Constructing the part of the line through Sas van Gent was challenging. Unlike the railroad, the tram passed straight through the town, where it had to cross the three branches of the Ghent–Terneuzen Canal. The swing bridge that crossed the newest and widest branch had been designed to be suitable for tramways and therefore did not pose a problem. The two other bridges were not reachable for the tram. An obvious solution would have been to be build a new swing bridge or rolling lift bridge, but this was impossible in the local circumstances. Therefore, two drawbridges were built.

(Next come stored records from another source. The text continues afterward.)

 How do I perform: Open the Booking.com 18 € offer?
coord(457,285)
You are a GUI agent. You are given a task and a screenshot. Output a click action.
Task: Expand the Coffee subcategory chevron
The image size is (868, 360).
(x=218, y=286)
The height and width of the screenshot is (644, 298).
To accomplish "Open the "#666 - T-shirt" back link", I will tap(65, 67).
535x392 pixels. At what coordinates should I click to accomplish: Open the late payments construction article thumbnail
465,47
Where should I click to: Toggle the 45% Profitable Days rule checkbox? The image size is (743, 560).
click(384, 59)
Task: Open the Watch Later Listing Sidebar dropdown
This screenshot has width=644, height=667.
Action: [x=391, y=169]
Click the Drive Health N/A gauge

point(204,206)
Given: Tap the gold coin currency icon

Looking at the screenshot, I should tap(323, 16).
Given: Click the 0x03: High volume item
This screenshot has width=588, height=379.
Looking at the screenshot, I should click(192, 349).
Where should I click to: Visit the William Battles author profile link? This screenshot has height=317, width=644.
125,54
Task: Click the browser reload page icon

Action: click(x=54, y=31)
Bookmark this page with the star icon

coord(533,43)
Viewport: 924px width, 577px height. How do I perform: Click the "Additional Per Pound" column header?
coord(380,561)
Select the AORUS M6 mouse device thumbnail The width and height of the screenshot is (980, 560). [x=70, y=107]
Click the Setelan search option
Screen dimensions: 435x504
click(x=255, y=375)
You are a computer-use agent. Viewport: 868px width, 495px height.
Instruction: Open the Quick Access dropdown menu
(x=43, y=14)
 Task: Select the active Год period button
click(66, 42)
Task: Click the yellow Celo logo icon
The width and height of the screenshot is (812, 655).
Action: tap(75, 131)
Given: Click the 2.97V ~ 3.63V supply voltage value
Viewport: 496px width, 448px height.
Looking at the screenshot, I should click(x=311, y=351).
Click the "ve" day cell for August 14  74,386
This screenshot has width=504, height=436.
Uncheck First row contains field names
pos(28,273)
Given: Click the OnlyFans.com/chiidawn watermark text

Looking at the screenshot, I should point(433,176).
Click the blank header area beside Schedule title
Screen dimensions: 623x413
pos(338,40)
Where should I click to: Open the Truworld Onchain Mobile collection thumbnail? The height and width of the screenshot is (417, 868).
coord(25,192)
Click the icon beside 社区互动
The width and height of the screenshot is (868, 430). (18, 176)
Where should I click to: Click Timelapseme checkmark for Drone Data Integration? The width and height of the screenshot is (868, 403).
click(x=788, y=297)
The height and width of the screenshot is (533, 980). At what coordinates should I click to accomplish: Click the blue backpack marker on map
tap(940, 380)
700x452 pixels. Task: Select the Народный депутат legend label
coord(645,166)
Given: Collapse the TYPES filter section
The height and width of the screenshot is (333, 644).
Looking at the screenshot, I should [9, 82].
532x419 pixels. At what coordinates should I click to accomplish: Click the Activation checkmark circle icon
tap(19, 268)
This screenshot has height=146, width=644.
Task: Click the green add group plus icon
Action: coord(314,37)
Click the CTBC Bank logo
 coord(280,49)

Just south of the city center, a new draw bridge was built to cross the oldest branch of the canal. East of that, another bridge was built to diagonally cross the lock in the second branch. From there, the tram had to follow an 'S'-like trajectory, first steaming as far east as possible, and then making a turn west, and then eastwards, in order to be able to line up to cross the newest bridge. When ZVTM's tram lines were broken up, these two draw bridges were also demolished.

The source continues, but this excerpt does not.